Topology as a first-class signal
Instead of decoding an implicit field and extracting a mesh afterward, LATO exposes vertex and edge structure to the generative pipeline.
In this paper, we introduce LATO, a novel topology-preserving latent representation that enables scalable, flow matching-based synthesis of explicit 3D meshes. LATO represents a mesh as a Vertex Displacement Field (VDF) anchored on surface, incorporating a sparse voxel Variational Autoencoder (VAE) to compress this explicit signal into a structured, topology-aware voxel latent.
To decapsulate the mesh, the VAE decoder progressively subdivides and prunes latent voxels to instantiate precise vertex locations. In the end, a dedicated connection head queries the voxel latent to predict edge connectivity between vertex pairs directly, allowing mesh topology to be recovered without isosurface extraction or heuristic meshing.
For generative modeling, LATO adopts a two-stage flow matching process, first synthesizing the structure voxels and subsequently refining the voxel-wise topology features.

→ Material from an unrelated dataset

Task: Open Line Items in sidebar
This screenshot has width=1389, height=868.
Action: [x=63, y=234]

Compared to prior isosurface/triangle-based diffusion models and autoregressive generation approaches, LATO generates meshes with complex geometry, well-formed topology while being highly efficient in inference.
Paradigm
Core Design
Instead of decoding an implicit field and extracting a mesh afterward, LATO exposes vertex and edge structure to the generative pipeline.

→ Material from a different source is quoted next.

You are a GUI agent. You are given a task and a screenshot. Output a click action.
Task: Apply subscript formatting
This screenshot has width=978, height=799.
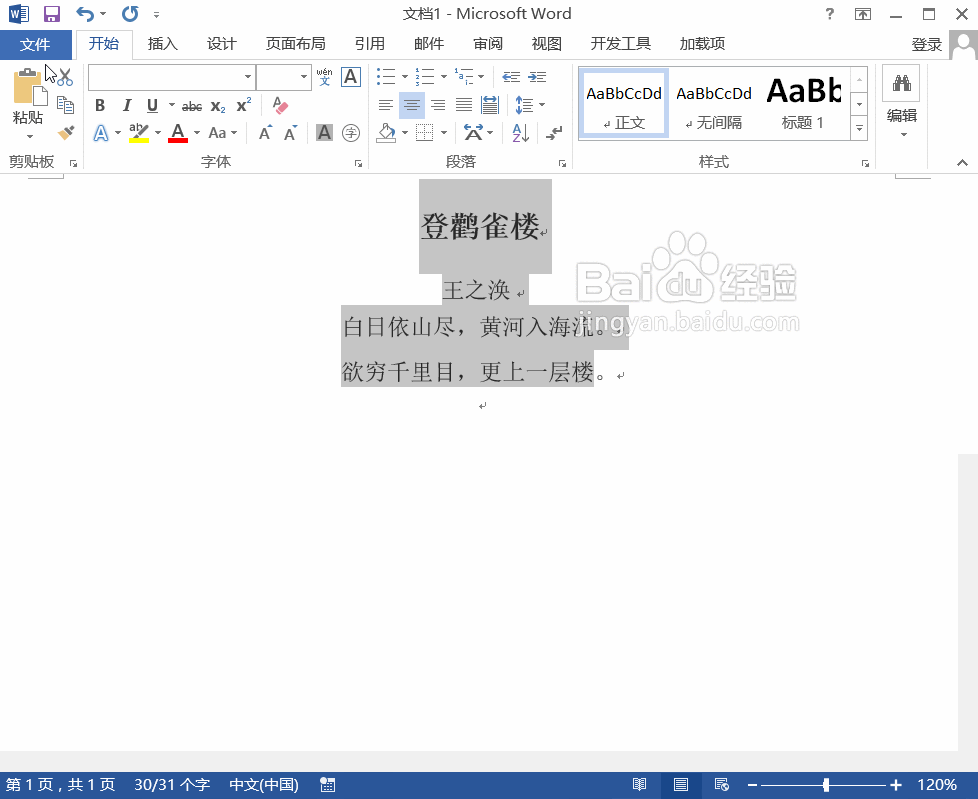pyautogui.click(x=216, y=106)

Every sampled surface point carries displacements to the three vertices of its triangle, yielding continuous topology-aware supervision.
The sparse voxel latent encodes not only surface presence, but also vertex distribution and connectivity priors for explicit meshes.
A hierarchical decoder places vertices through subdivision and pruning, while a connection head predicts edges between vertex pairs.
Representation
VDF is the representation that lets LATO move from a surface signal to explicit topology. For a mesh \(\mathcal{M}=(\mathbf{V},\mathbf{F})\), take a point \(\mathbf{p}\) sampled on a triangular face \(\mathbf{f}=[f_0,f_1,f_2]\). Instead of assigning a discrete vertex/edge/face label, LATO records the displacements from \(\mathbf{p}\) to the three vertices of that face.
This makes topology learnable as a dense continuous field: near-zero displacements localize vertices, while changes in the displacement triplet reveal edges between vertex pairs. The resulting point feature is voxelized and pooled into T-Voxels for scalable generation.
VDF definition
The VAE input at each sampled point is \(\mathbf{x}_k=[\mathbf{p}_k,\mathcal{F}(\mathbf{p}_k),\mathbf{n}(\mathbf{p}_k)]\), combining position, VDF offsets, and surface normal.
Pipeline
LATO turns surface-anchored VDF samples into topology-aware T-Voxels, then decodes explicit vertices and edges through a sparse hierarchical pipeline.
Voxelize surface VDF samples with positions and normals, then compress the pooled signal into compact T-Voxels.
Subdivide and prune latent voxels to place vertices; a connection head queries T-Voxels to recover edges directly.
Use two-stage flow matching: synthesize sparse structure first, then generate topology features before explicit decoding.
Application
LATO extends from object-level mesh generation to scene-scale urban synthesis by generating compositional block-wise building units.
Block-wise building units are generated as sparse T-Voxels, then assembled into a larger explicit city mesh.
Experiments
LATO produces explicit meshes with strong shape fidelity and more coherent topology across object and image-conditioned settings.